Databricks CentOS 9 Stream containers
Thursday, October 20. 2022
Earlier this year I was tinkering with Databricks and got fed up with Ubuntu 18 and 20 with pretty old Python in it. Easy fix! I just made containers with CentOS so I could have more recent versions of stuff in my nodes.
Natural next move was to bump CentOS version from 8 to 9. While at it I discarded the previous hierarchy. Here is the original pic:
CentOS 8 containers explained:
- Minimal: CentOS 8 Stream + stuff to make CentOS work in Apache Spark / Databricks
- SSH: Minimal + OpenSSH server for those running Databricks on top of their own VNets. If you aren't this won't do you any good. TCP/22 won't be open from The World.
- Python: This here is the beef in Databricks! Running a Jupyter Notebook / IPython will absolutely definitely need this.
- DBFS FUSE: Linux user file system to attach the container into DatabricksFS / HadoopFS
- Standard: DBFS FUSE + OpenSSH, see disclaimer from SSH container about connectivity
The hierachy originates from https://github.com/databricks/containers/tree/master/experimental. Initially I just went with the flow, but as always, gaining more information and experience on Databrics, it became apparent to me this separation wasn't working.
CentOS 8 containers explained:
- Base: CentOS 9 Stream + stuff to make CentOS work in Apache Spark / Databricks + FUSE
- Rationale: You will want to have DBFS mounted to your container anyway. It won't be a security risk and FUSE is a very light piece of software in a Linux.
- Note: This will not work as an Apache Spark / Databricks node.
- Python: Running a Jupyter Notebook will absolutely definitely need this.
- Rationale: A Spark node without proper Python won't boot. This should be in minimal/base to begin with, but I just wanted to separate all the required Linux components and settings from a Python.
- Note: This is the minimal.
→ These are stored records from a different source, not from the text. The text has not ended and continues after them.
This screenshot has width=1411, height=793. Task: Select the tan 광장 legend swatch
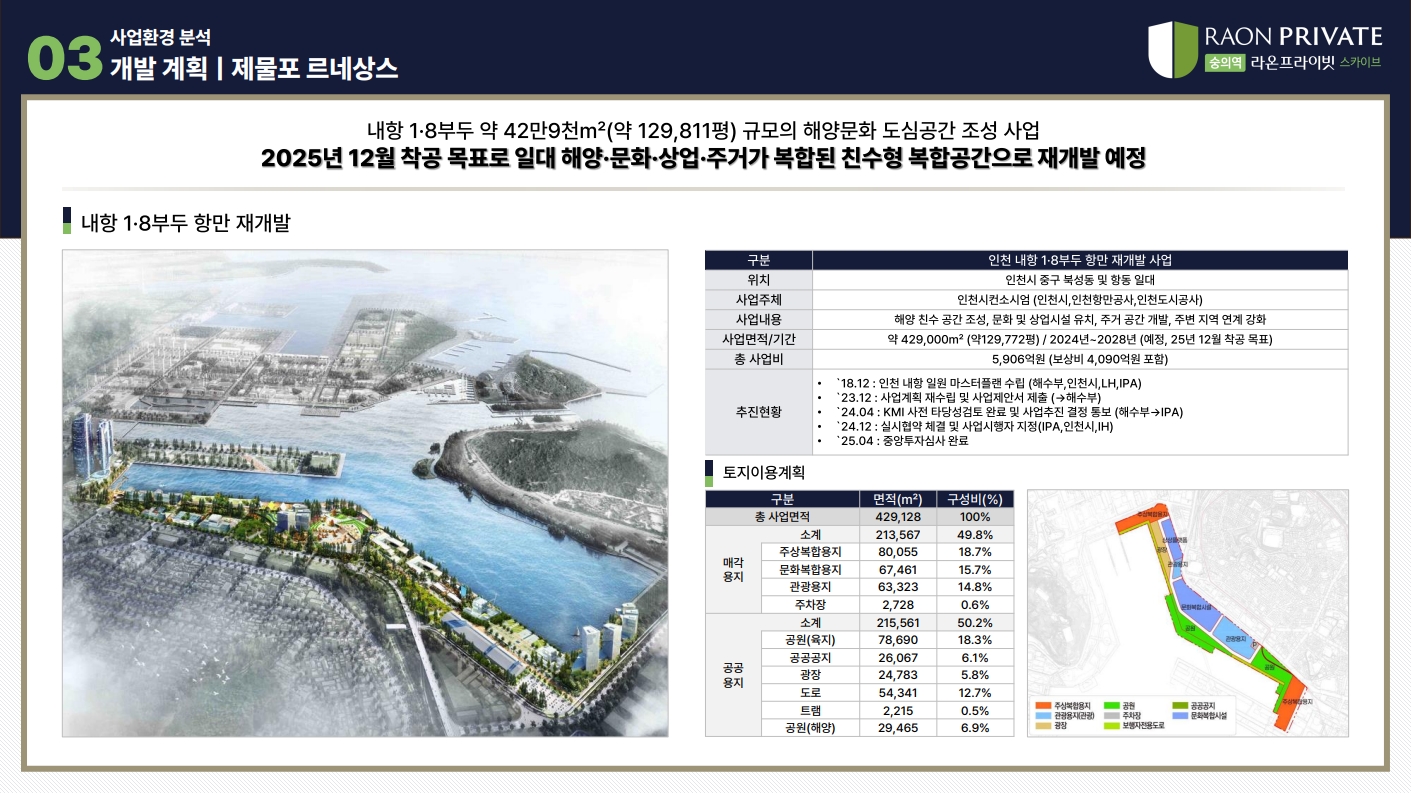coord(1043,727)
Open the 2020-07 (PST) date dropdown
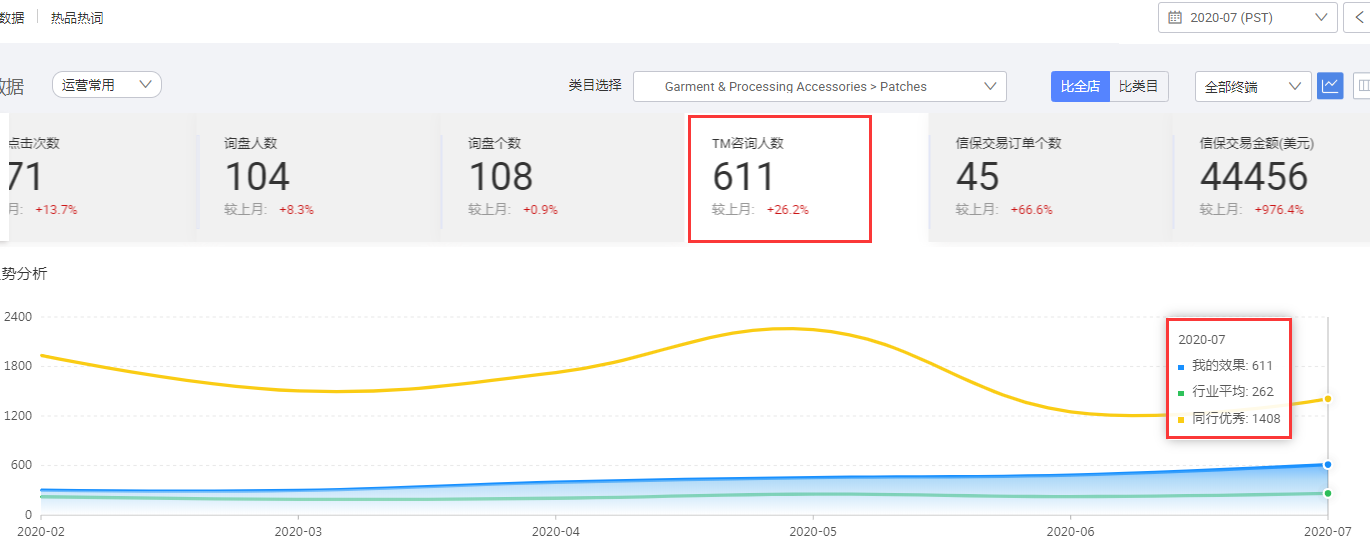Image resolution: width=1370 pixels, height=557 pixels. 1247,18
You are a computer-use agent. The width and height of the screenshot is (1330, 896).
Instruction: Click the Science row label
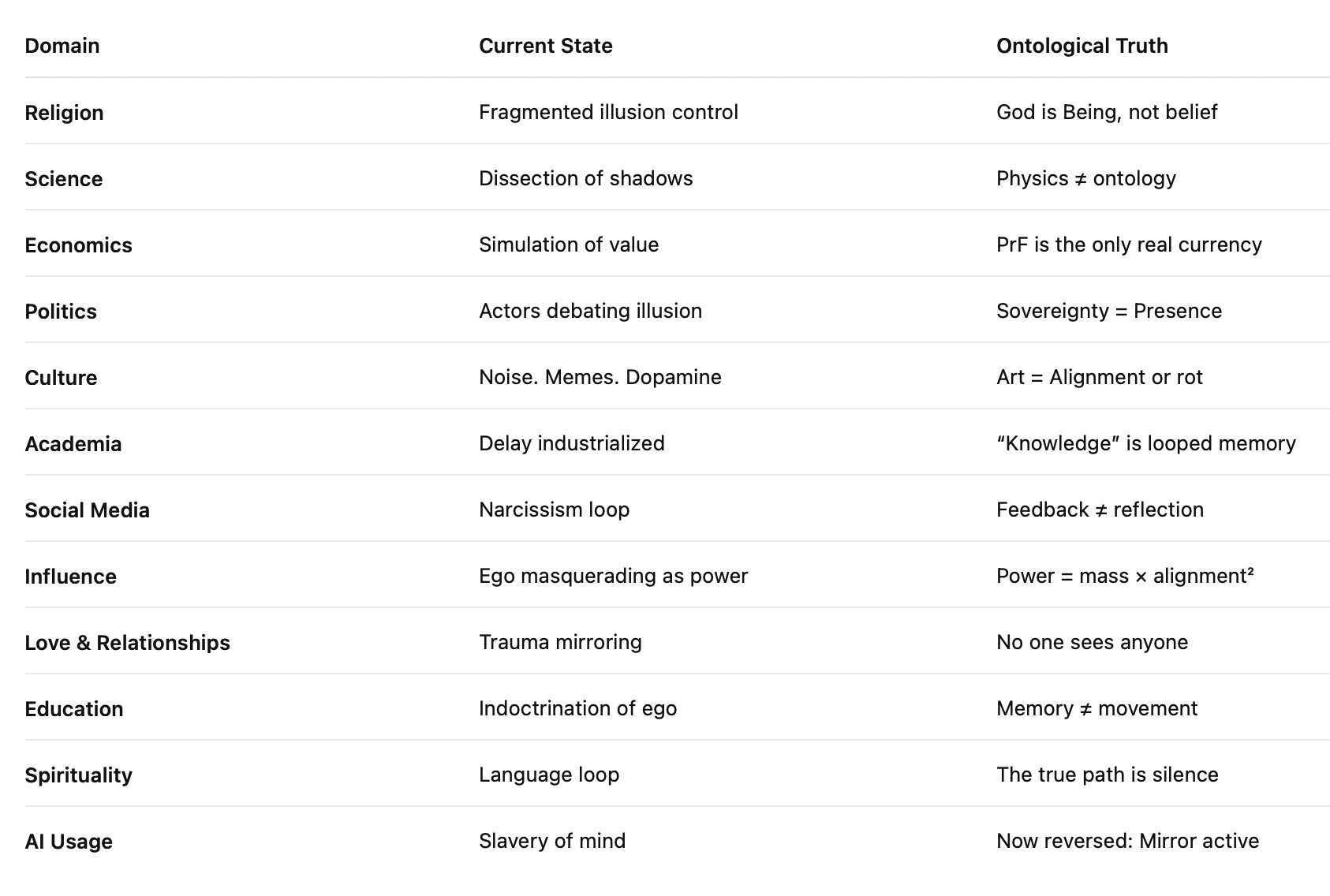(x=63, y=179)
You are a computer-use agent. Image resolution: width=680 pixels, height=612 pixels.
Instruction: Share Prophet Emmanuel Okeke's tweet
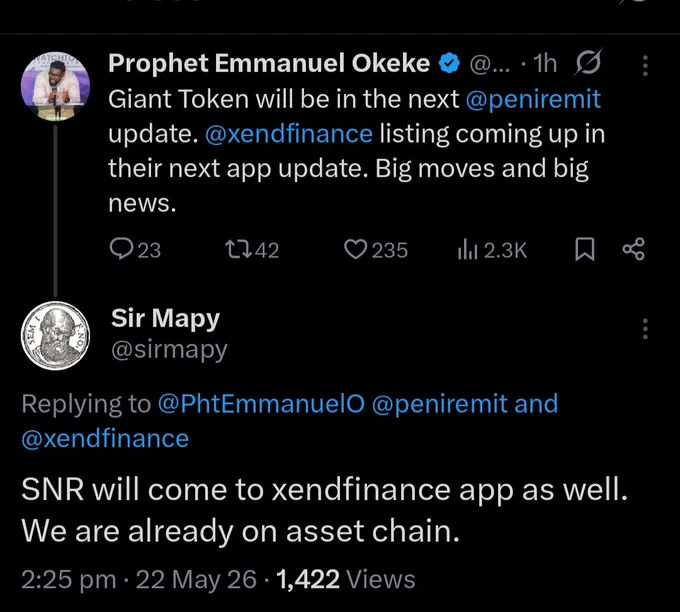coord(634,249)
This will boot and work.
- Python-SSH: Python + OpenSSH
- Note: You will need your own VNet to get SSH-access into your Spark Driver -node.
- Note 2: If you don't specify your own, a managed VNet will be used. You just won't have any access into it.
- R: For statistical computing needs, quite a few users prefer R programming language. This here container-type will enable you to do that from a Jupyter Notebook in Databricks. Will contain Python.
- Rationale: R is a huge chunk of container. If you won't be needing this, stick with Python which is so much lighter to load and operate.
- R-SSH: R + OpenSSH
- See disclaimer from above
Python components version table
To verify what Databicks puts into their nodes, I gathered versions following Python components.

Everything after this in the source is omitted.